Para malaikat segera mengambil ruh orang mukmin itu dan membungkusnya dengan
kain kafan dan wewangian yang telah mereka bawa dari surga. Dari wewangian ini
akan tercium semerbak bau harum, bagaikan bau minyak misik yang paling harum
yang belum pernah ada di dunia. Selanjutnya para malaikat akan membawa ruhnya
itu naik ke langit. Tidaklah para malaikat itu melintasi segerombolan malaikat
lainnya, melainkan mereka akan bertanya: “Ruh siapakah ini, begitu harum.”

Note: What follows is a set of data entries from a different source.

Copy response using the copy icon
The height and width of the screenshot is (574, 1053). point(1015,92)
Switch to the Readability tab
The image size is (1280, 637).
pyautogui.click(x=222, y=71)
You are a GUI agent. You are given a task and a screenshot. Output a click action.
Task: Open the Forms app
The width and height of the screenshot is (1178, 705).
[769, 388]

Malaikat pembawa ruh itupun menjawab: Ini adalah arwah Fulan bin Fulan (disebut
dengan namanya yang terbaik yang dahulu semasa hidup di dunia ia pernah
dipanggil dengannya).” (HR Imam Ahmad, dan Ibnu Majah).
“Sungguh sangat singkat kebersamaan kami di dunia ini
, akan tetapi sangat banyak bekal yang dia bawa pulang. Biarlah dia bahagia di
sana” Air matapun tak terasa mengalir deras dari pipi Yaqin.